* [EXERCISE GOAL]
Here are the records. Print them all exactly.
━━ RECORDS FOR THIS EXERCISE ━━
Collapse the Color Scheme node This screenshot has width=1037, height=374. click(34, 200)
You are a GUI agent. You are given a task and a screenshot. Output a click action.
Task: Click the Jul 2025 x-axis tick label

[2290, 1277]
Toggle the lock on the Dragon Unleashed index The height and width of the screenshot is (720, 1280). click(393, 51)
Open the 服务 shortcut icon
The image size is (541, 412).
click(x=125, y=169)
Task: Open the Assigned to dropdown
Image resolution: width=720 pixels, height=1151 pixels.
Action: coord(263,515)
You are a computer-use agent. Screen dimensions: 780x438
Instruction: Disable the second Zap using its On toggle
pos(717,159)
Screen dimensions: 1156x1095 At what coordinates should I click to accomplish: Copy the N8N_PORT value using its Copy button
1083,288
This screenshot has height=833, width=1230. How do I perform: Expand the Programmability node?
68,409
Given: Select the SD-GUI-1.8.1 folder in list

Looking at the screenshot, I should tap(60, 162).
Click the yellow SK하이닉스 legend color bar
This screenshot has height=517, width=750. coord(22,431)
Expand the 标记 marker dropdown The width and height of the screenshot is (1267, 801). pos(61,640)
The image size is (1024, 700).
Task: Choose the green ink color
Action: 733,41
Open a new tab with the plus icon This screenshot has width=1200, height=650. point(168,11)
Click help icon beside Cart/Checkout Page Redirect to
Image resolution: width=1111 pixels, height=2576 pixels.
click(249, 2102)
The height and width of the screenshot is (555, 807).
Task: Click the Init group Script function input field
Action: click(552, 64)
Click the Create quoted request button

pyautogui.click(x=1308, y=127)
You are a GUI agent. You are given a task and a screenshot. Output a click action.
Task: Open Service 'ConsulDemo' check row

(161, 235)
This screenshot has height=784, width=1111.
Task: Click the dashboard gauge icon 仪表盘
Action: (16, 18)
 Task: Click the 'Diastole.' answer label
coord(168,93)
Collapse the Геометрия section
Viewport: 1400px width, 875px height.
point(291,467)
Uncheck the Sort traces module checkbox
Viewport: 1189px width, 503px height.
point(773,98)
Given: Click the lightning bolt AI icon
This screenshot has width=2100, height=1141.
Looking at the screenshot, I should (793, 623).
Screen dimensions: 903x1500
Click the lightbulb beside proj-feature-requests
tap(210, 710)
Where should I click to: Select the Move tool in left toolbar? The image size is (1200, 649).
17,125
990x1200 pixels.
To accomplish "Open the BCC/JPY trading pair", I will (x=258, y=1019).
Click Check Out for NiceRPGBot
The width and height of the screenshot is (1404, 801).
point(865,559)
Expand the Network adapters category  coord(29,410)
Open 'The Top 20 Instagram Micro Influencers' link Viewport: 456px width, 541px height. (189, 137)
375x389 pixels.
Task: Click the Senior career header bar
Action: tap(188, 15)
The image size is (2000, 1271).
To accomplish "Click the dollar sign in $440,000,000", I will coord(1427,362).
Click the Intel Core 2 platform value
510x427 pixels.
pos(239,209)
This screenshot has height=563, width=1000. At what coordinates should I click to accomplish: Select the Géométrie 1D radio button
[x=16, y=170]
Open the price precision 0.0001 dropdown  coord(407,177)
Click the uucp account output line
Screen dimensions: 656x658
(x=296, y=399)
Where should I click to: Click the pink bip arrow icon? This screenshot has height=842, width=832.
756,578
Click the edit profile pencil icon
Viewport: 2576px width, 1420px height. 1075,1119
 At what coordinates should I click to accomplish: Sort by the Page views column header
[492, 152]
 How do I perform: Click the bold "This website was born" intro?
━━━
* [PROBLEM SOLUTION]
Collapse the Color Scheme node This screenshot has width=1037, height=374. click(34, 200)
You are a GUI agent. You are given a task and a screenshot. Output a click action.
Task: Click the Jul 2025 x-axis tick label

[2290, 1277]
Toggle the lock on the Dragon Unleashed index The height and width of the screenshot is (720, 1280). click(393, 51)
Open the 服务 shortcut icon
The image size is (541, 412).
click(x=125, y=169)
Task: Open the Assigned to dropdown
Image resolution: width=720 pixels, height=1151 pixels.
Action: coord(263,515)
You are a computer-use agent. Screen dimensions: 780x438
Instruction: Disable the second Zap using its On toggle
pos(717,159)
Screen dimensions: 1156x1095 At what coordinates should I click to accomplish: Copy the N8N_PORT value using its Copy button
1083,288
This screenshot has height=833, width=1230. How do I perform: Expand the Programmability node?
68,409
Given: Select the SD-GUI-1.8.1 folder in list

Looking at the screenshot, I should tap(60, 162).
Click the yellow SK하이닉스 legend color bar
This screenshot has height=517, width=750. coord(22,431)
Expand the 标记 marker dropdown The width and height of the screenshot is (1267, 801). pos(61,640)
The image size is (1024, 700).
Task: Choose the green ink color
Action: 733,41
Open a new tab with the plus icon This screenshot has width=1200, height=650. point(168,11)
Click help icon beside Cart/Checkout Page Redirect to
Image resolution: width=1111 pixels, height=2576 pixels.
click(249, 2102)
The height and width of the screenshot is (555, 807).
Task: Click the Init group Script function input field
Action: click(552, 64)
Click the Create quoted request button

pyautogui.click(x=1308, y=127)
You are a GUI agent. You are given a task and a screenshot. Output a click action.
Task: Open Service 'ConsulDemo' check row

(161, 235)
This screenshot has height=784, width=1111.
Task: Click the dashboard gauge icon 仪表盘
Action: (16, 18)
 Task: Click the 'Diastole.' answer label
coord(168,93)
Collapse the Геометрия section
Viewport: 1400px width, 875px height.
point(291,467)
Uncheck the Sort traces module checkbox
Viewport: 1189px width, 503px height.
point(773,98)
Given: Click the lightning bolt AI icon
This screenshot has width=2100, height=1141.
Looking at the screenshot, I should (793, 623).
Screen dimensions: 903x1500
Click the lightbulb beside proj-feature-requests
tap(210, 710)
Where should I click to: Select the Move tool in left toolbar? The image size is (1200, 649).
17,125
990x1200 pixels.
To accomplish "Open the BCC/JPY trading pair", I will (x=258, y=1019).
Click Check Out for NiceRPGBot
The width and height of the screenshot is (1404, 801).
point(865,559)
Expand the Network adapters category  coord(29,410)
Open 'The Top 20 Instagram Micro Influencers' link Viewport: 456px width, 541px height. (189, 137)
375x389 pixels.
Task: Click the Senior career header bar
Action: tap(188, 15)
The image size is (2000, 1271).
To accomplish "Click the dollar sign in $440,000,000", I will coord(1427,362).
Click the Intel Core 2 platform value
510x427 pixels.
pos(239,209)
This screenshot has height=563, width=1000. At what coordinates should I click to accomplish: Select the Géométrie 1D radio button
[x=16, y=170]
Open the price precision 0.0001 dropdown  coord(407,177)
Click the uucp account output line
Screen dimensions: 656x658
(x=296, y=399)
Where should I click to: Click the pink bip arrow icon? This screenshot has height=842, width=832.
756,578
Click the edit profile pencil icon
Viewport: 2576px width, 1420px height. 1075,1119
 At what coordinates should I click to accomplish: Sort by the Page views column header
[492, 152]
 How do I perform: Click the bold "This website was born" intro?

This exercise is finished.